Date
18 November 2017
Volunteers demonstrate the drone rapid response concept. The drone is expected to greatly increase the survival rate of trauma victims. Photo: CNET
Volunteers demonstrate the drone rapid response concept. The drone is expected to greatly increase the survival rate of trauma victims. Photo: CNET

How this drone delivers when life is in the balance

Mere seconds could be a matter of life and death, so an engineering graduate at Delft University of Technology in the Netherlands decided there’s no time to lose.

Alec Momont has created a rapid response drone to do what an ambulance can’t.

It can fly at speeds of up to 100 kilometers per hour, carrying a defibrillator and equipped with features that could reduce the time before a heart attack victim receives first aid, greatly increasing the chances of recovery, according to tech news website CNET.

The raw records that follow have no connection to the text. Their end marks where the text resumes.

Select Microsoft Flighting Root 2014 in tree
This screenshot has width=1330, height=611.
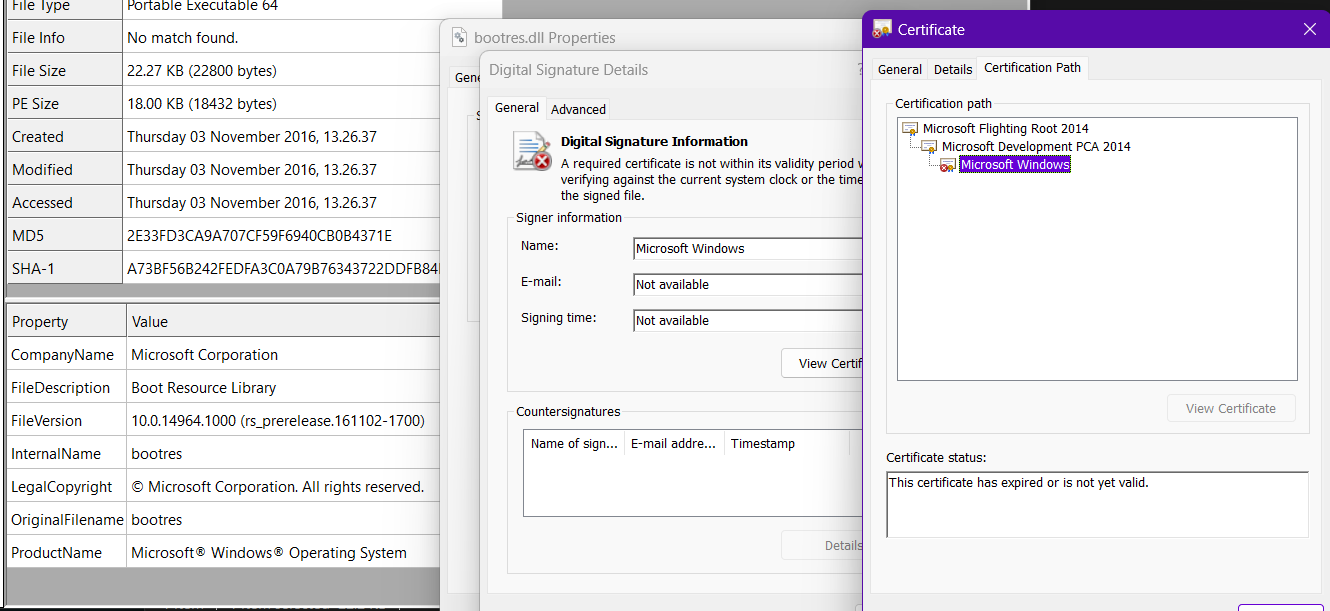[x=1005, y=129]
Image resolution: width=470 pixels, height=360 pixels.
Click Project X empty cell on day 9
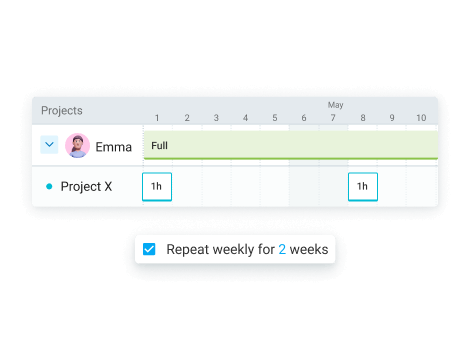tap(392, 187)
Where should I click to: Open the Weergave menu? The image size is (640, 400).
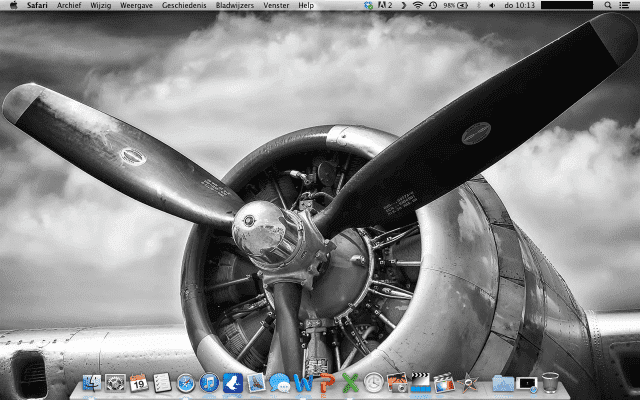tap(136, 6)
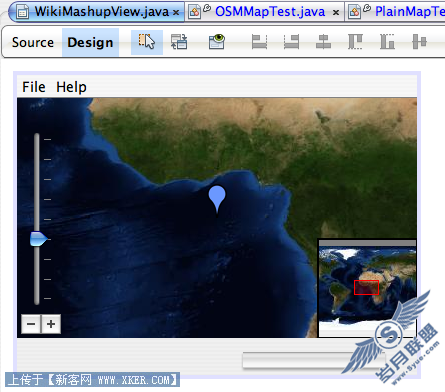Click the vertical zoom slider thumb
Viewport: 445px width, 392px height.
click(x=39, y=239)
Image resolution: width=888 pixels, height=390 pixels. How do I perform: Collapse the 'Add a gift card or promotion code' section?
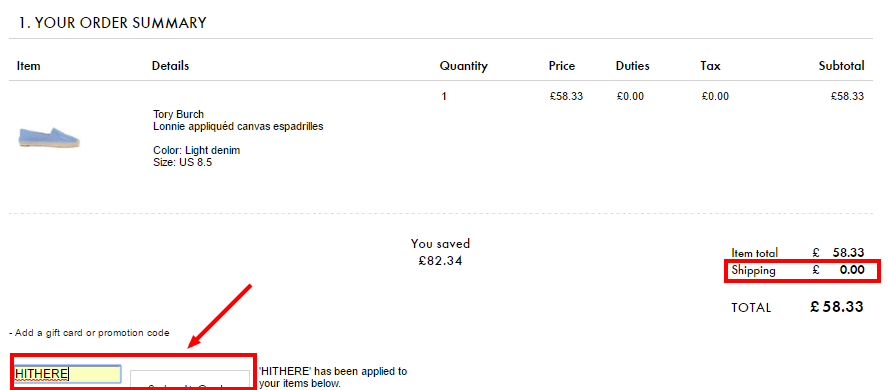pyautogui.click(x=89, y=333)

“It is essential that the right medical care is provided within the first few minutes of a cardiac arrest,” Momont said.

“If we can get to an emergency scene faster, we can save many lives and facilitate the recovery of many patients.”

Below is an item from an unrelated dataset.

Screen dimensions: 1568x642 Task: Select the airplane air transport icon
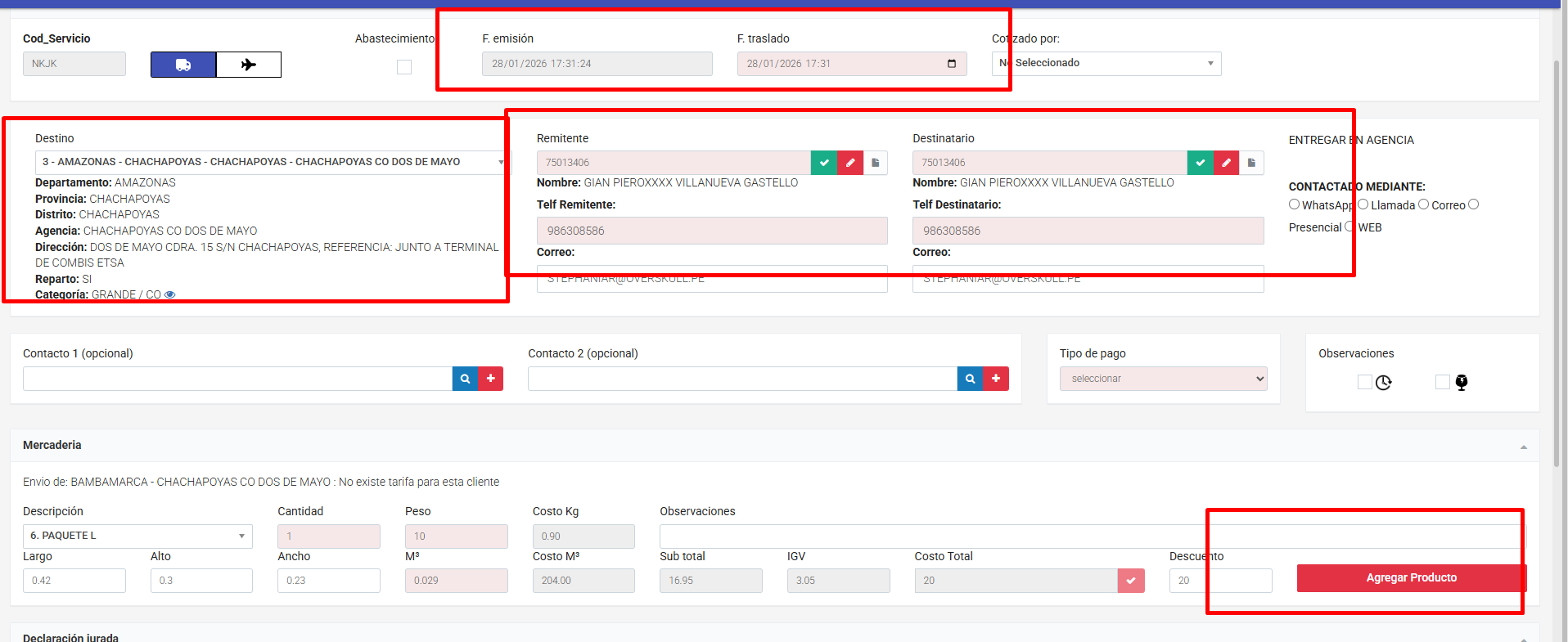249,65
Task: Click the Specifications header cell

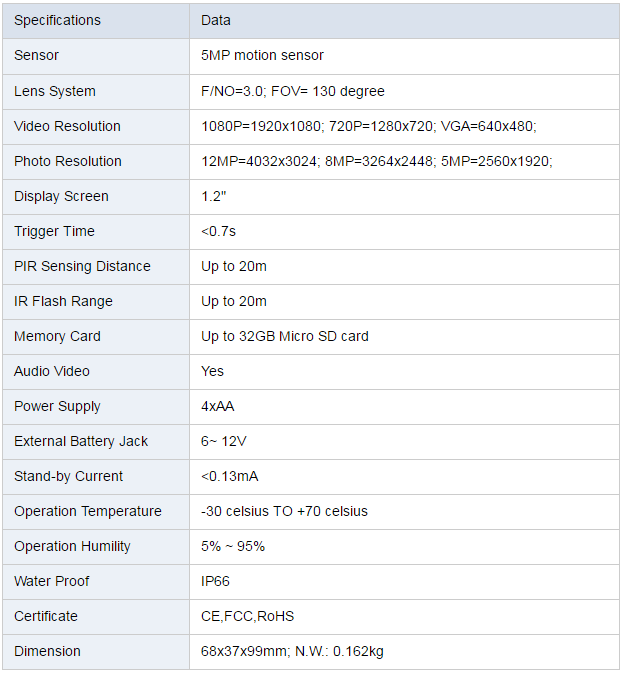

The concept especially applies to emergencies such as heart failure, drownings, traumas and respiratory problems.

It has become possible because life-saving technologies, such as a defibrillator, can now be designed small enough to be transported by a drone, Momont said.

The prototype drone is designed to be deployed when emergency services receive a cardiac arrest call.

Unconstrained by traffic and roads, the drone, in theory, could arrive at the scene faster than an ambulance.

Because it cannot transport paramedics, it is equipped with the next best thing: livestream audio and video connection that will allow medical professionals to deliver instructions to people at the site.

Only 20 percent of untrained people are able to use a defibrillator with any success but with an emergency technician issuing instructions via webcam, this could be increased to 90 percent, Momont said.